本文是第4篇：基于Keras解决深度学习中的回归问题。

Keras内置数据集

回归问题中使用的是内置的波士顿房价数据集。在keras中有多个内置的数据集：

波士顿房价数据集
CIFAR10数据集（包含10种类别的图片集）
CIFAR100数据集（包含100种类别的图片集）
MNIST数据集（手写数字图片集）
Fashion-MNIST数据集（10种时尚类别的图片集）
IMDB电影点评数据集
路透社新闻数据集

其中IMDB数据集在二分类问题中被使用过，路透社新闻数据集在多分类问题中被使用。

In [1]:

python 复制代码

import numpy as np
np.random.seed(1234)  # 设置随机种子

import matplotlib.pyplot as plt
%matplotlib inline

import warnings 
warnings.filterwarnings("ignore")  # 忽略notebook中的警告

导入数据

In [2]:

scss 复制代码

from  keras.datasets import boston_housing

(train_data,train_targets), (test_data, test_targets) = boston_housing.load_data()

查看数据的基本信息：

In [3]:

css 复制代码

train_data[:3]

Out[3]:

lua 复制代码

array([[1.23247e+00, 0.00000e+00, 8.14000e+00, 0.00000e+00, 5.38000e-01,
        6.14200e+00, 9.17000e+01, 3.97690e+00, 4.00000e+00, 3.07000e+02,
        2.10000e+01, 3.96900e+02, 1.87200e+01],
       [2.17700e-02, 8.25000e+01, 2.03000e+00, 0.00000e+00, 4.15000e-01,
        7.61000e+00, 1.57000e+01, 6.27000e+00, 2.00000e+00, 3.48000e+02,
        1.47000e+01, 3.95380e+02, 3.11000e+00],
       [4.89822e+00, 0.00000e+00, 1.81000e+01, 0.00000e+00, 6.31000e-01,
        4.97000e+00, 1.00000e+02, 1.33250e+00, 2.40000e+01, 6.66000e+02,
        2.02000e+01, 3.75520e+02, 3.26000e+00]])

In [4]:

复制代码

train_data.shape, test_data.shape

Out[4]:

scss 复制代码

((404, 13), (102, 13))

数据标准化

在机器学习中，对数据进行标准化是非常重要的，主要有以下原因：

消除量纲影响：不同特征的数值大小可能相差很大，例如重量和价格。
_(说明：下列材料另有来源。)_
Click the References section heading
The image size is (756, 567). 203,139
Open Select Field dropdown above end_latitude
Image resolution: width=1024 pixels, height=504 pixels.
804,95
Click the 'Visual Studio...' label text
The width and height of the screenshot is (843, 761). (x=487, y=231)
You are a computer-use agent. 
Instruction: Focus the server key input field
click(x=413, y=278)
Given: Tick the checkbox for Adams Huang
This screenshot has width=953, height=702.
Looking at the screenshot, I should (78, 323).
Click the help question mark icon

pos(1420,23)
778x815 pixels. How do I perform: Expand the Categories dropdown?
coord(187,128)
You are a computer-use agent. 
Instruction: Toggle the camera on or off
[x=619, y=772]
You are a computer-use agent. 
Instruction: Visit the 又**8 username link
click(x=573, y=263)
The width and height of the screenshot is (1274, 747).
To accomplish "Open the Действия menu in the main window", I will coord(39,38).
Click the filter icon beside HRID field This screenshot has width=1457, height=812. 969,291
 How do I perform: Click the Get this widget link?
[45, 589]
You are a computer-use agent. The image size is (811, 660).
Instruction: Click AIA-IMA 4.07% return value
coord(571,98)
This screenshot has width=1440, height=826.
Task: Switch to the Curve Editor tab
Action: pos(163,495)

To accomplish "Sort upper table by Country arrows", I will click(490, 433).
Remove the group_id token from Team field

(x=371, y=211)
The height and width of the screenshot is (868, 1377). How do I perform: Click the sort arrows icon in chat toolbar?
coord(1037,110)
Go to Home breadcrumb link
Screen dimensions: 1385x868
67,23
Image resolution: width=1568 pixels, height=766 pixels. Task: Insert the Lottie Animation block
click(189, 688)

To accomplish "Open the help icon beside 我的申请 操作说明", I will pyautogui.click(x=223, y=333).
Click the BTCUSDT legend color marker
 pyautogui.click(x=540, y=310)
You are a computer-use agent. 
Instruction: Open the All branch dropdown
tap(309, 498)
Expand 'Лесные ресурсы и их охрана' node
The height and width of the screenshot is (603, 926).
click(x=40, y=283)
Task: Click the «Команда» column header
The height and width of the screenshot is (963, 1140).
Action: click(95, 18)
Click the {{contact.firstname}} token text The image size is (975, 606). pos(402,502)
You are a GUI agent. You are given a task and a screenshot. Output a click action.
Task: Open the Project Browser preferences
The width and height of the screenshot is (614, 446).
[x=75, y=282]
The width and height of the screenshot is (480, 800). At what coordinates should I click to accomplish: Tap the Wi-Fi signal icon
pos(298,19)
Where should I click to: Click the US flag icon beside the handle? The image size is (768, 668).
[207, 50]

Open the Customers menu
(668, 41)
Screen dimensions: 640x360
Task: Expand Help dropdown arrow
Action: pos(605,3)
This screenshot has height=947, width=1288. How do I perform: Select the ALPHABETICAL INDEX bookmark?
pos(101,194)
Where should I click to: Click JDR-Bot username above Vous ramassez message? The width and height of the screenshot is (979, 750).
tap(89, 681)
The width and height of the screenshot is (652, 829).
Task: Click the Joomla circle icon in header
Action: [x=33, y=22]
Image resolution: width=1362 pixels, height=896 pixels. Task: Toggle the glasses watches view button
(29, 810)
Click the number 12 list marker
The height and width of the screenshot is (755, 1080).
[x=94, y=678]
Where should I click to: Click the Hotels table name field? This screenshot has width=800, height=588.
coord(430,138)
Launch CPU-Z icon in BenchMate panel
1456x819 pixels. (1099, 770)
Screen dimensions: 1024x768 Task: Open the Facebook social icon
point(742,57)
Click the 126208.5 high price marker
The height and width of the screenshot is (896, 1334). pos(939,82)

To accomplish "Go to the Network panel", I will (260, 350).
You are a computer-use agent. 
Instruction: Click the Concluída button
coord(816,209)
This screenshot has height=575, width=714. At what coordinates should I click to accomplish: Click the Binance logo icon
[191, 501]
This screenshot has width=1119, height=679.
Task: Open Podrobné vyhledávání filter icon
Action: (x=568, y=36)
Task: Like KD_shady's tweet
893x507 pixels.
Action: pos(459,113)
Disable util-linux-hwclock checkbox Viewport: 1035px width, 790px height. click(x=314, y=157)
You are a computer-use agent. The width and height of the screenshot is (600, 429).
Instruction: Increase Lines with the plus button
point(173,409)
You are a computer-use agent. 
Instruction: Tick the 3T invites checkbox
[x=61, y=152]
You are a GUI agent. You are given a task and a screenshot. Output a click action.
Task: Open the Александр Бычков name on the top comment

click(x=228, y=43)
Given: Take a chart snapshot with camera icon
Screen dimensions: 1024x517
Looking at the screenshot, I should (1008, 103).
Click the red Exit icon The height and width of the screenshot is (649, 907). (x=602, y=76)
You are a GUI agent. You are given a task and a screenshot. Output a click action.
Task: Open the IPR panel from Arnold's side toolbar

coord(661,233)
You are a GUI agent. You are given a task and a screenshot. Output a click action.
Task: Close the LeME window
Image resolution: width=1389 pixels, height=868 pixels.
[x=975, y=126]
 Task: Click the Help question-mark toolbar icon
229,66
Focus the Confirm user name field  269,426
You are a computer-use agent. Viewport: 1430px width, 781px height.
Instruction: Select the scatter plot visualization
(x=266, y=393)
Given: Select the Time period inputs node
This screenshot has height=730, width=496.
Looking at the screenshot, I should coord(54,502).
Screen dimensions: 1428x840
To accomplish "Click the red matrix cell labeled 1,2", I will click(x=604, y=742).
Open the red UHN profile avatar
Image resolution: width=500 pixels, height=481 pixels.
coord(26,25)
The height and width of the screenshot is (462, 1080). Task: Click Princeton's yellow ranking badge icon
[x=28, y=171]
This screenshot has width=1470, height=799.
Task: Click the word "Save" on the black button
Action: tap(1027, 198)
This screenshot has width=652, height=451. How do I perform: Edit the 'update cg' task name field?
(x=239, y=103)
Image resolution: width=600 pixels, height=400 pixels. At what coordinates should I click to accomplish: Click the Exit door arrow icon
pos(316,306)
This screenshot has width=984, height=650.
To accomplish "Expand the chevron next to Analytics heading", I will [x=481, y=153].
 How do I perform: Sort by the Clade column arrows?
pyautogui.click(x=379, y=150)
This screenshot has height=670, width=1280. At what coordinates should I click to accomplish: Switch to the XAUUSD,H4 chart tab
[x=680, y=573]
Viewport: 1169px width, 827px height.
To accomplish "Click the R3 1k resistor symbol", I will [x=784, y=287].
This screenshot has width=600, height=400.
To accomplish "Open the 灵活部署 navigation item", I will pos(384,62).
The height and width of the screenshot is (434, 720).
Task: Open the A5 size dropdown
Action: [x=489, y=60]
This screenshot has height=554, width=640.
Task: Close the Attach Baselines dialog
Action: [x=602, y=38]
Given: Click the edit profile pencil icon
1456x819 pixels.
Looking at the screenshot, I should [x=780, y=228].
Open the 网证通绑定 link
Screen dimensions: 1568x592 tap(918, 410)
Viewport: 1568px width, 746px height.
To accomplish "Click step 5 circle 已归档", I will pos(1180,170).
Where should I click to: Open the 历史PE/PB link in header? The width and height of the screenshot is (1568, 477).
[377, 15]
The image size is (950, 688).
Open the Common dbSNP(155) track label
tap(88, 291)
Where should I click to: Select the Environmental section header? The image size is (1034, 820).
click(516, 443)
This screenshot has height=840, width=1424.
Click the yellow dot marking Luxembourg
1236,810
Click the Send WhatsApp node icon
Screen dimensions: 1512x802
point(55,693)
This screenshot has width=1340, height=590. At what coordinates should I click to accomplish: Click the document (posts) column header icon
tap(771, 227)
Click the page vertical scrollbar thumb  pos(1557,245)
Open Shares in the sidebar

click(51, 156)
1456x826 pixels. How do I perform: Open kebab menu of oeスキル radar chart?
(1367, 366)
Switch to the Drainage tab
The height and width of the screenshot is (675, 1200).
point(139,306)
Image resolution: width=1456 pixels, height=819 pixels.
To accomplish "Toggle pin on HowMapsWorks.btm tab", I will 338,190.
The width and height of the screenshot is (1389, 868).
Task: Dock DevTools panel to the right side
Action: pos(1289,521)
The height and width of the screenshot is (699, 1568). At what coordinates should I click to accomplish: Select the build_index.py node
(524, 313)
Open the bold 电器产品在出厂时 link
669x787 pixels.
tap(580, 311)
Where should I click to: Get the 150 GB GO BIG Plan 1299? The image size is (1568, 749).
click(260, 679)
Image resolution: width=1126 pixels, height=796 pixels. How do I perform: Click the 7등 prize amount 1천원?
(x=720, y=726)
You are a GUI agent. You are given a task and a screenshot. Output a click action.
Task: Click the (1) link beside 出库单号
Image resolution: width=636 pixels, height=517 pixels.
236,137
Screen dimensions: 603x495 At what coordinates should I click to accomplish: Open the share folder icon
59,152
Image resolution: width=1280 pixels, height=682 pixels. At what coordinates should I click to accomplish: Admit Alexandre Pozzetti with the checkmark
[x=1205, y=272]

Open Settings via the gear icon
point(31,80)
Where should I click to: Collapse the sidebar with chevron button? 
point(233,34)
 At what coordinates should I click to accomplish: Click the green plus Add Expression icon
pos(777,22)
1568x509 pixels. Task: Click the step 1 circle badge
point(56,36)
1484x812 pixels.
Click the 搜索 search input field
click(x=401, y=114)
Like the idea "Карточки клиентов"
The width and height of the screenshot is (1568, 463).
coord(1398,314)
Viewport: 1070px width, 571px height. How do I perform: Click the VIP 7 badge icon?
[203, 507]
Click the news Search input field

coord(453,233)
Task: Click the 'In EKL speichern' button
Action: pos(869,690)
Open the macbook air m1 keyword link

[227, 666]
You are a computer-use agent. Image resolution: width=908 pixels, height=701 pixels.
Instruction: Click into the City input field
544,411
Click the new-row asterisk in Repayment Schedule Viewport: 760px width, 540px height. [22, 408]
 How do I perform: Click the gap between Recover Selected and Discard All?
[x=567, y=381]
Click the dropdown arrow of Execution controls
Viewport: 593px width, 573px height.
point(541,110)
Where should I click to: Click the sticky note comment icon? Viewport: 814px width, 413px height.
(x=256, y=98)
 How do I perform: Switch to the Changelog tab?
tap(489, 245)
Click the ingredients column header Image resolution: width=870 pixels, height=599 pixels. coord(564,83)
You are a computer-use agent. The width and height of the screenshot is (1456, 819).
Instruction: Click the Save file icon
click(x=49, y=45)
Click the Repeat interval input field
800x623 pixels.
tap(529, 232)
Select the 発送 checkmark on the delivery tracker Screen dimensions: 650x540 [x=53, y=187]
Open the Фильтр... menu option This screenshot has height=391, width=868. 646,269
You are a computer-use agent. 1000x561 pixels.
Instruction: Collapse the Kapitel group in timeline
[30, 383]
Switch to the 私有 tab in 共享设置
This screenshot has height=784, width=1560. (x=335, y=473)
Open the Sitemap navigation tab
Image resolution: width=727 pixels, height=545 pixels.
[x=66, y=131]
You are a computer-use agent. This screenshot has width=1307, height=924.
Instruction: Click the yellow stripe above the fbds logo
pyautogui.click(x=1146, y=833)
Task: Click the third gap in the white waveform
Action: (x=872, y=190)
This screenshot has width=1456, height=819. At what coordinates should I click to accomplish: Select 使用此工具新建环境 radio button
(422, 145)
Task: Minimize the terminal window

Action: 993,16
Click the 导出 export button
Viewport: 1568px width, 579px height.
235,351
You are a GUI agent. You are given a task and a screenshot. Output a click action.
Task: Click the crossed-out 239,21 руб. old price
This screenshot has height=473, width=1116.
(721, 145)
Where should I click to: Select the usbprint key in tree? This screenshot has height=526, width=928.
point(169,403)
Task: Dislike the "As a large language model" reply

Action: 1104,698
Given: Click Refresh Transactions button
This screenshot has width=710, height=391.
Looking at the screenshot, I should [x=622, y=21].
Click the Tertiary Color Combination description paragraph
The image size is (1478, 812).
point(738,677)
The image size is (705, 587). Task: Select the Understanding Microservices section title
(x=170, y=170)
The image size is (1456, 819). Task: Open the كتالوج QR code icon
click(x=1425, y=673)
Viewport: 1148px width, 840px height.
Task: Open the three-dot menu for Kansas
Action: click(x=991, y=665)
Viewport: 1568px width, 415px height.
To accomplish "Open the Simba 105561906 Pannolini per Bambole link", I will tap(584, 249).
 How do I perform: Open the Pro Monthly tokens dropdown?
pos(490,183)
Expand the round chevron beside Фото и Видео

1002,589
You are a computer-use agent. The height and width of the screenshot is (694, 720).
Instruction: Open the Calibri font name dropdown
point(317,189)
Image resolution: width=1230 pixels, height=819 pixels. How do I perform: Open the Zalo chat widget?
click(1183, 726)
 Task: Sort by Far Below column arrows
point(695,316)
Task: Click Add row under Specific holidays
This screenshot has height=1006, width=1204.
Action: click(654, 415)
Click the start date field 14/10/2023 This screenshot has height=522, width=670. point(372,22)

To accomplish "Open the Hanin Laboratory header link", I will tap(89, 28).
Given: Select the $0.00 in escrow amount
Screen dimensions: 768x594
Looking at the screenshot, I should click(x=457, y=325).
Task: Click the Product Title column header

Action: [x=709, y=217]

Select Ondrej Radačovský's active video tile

如果这些特征之间具有很大的差异，那么某些特征的值可能会主导模型的训练过程，从而削弱其他特征的重要性。通过标准化，可以将所有特征的值缩放到相同的尺度上，消除量纲的影响。
加速收敛：在机器学习算法中，梯度下降是一种常用的优化算法。当数据存在较大的尺度差异时，梯度更新可能会变得非常慢，导致算法收敛速度变慢。通过标准化，可以减少尺度差异，从而加速梯度下降算法的收敛速度。
提高模型性能：标准化可以使数据分布更加均匀，避免出现极端值或离群点。这有助于提高模型的泛化能力和性能。因此，对数据进行标准化是机器学习中一个重要的预处理步骤，可以提升模型的训练效果和预测性能。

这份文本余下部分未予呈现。